One of my first posts on this blog was about creating an automated data dictionary. Previously, I thought this was the best method. However, after delving into coding in C# more in the past year, I believe there is a better way to go about it.
What we left behind
This new method does not rely on linked servers as the previous method did. And, as a result, this method is suitable for Power BI Premium models (I don't think it's possible to create a linked server connection to a Power BI Premium workspace - even with XMLA R/W endpoints enabled). This method also does not use DMVs. DMVs are great, however they can be a bit cumbersome to wrangle.
The new method
As I alluded to earlier, this new method uses C#. In fact, all you have to do is enter a few parameters into the C# script and off you go. One point to clarify is that this script only works for models that use legacy partitions (not M partitions). And, if using Power BI Premium, you must enable XMLA R/W endpoints.
Here's a breakdown of what the C# script does.
Creates a Data Dictionary table in your model (if one does not already exist) with the proper column names, source columns, data type, partition query and data source (provided by the user).
Drops (if it exists) and recreates a Data Dictionary table within a SQL environment (server, database, schema, table name provided by the user).
Extracts the metadata from the model file and inserts it into the table created in Step 2.
Now, all that is left is to deploy and process the model. However, we can take it a step further!

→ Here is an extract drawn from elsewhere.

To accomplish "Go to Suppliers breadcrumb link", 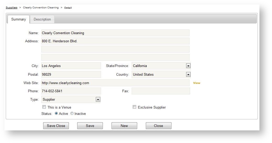I will 12,8.
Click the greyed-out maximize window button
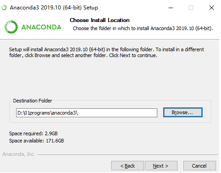This screenshot has width=221, height=173. pos(191,8)

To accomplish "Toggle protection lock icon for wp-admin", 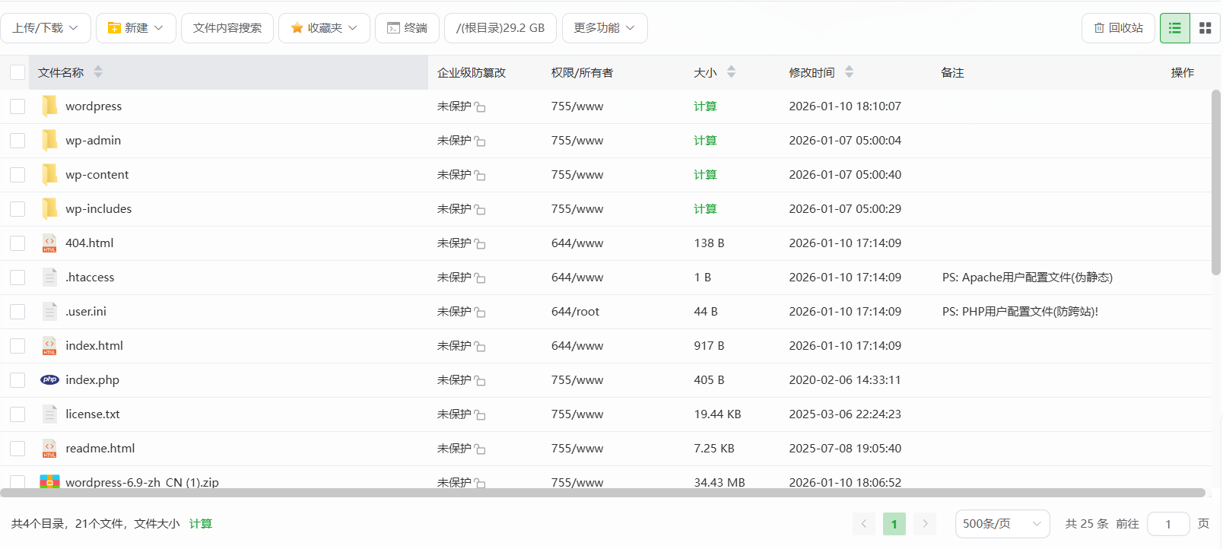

Since Tabular Editor allows C# scripts to be executed during a command line deployment, you can run this script each time you deploy your model. That way, it's literally no touch (well, except for entering the descriptions of objects in your model). The fully automated approach would be to integrate this into an automated deployment (via Azure DevOps) as outlined here.
Here is an example of the code you would run to execute this (or other) C# scripts while deploying your model. For deploying other file types (i.e. database.json) or to other incarnations of tabular, see Step 5 within this post.
start /wait /d "C:\Program Files (x86)\Tabular Editor" TabularEditor.exe "<Model.bim File>" -S "<C# Script File>" -D "<Server Name>" "<Model Name>"
Download and install Tabular Editor.
Download the C# script.
Copy and paste the C# script into the Advanced Scripting window in Tabular Editor.
Modify the following parameters at the top of the C# script.
string dataSource = @""; string serverName = @""; string databaseName = ""; string schemaName = ""; string dbTableName = "";
dataSource: This is the name of the data source in your model for your Data Dictionary.
serverName: This is the name of the server (in your data warehouse) where the Data Dictionary will reside (note that this is the same server that is referenced by the dataSource.
databaseName: This is the database within the data warehouse for the Data Dictionary table.
schemaName: This is the schema for the Data Dictionary table within the data warehouse.
dbTableName: This is the name of the Data Dictionary table in the data warehouse. I recommend 'META_DataDictionary' to adhere to the Tabular Style Guide.
5. Click the 'play' button (or press F5).
This method is more concise and I believe more elegant than the previous method. Additionally, it simultaneously creates both the data warehouse side, the model side, and the data side in one go. Furthermore, it enables this self-documenting feature to work for Power BI Premium models as well.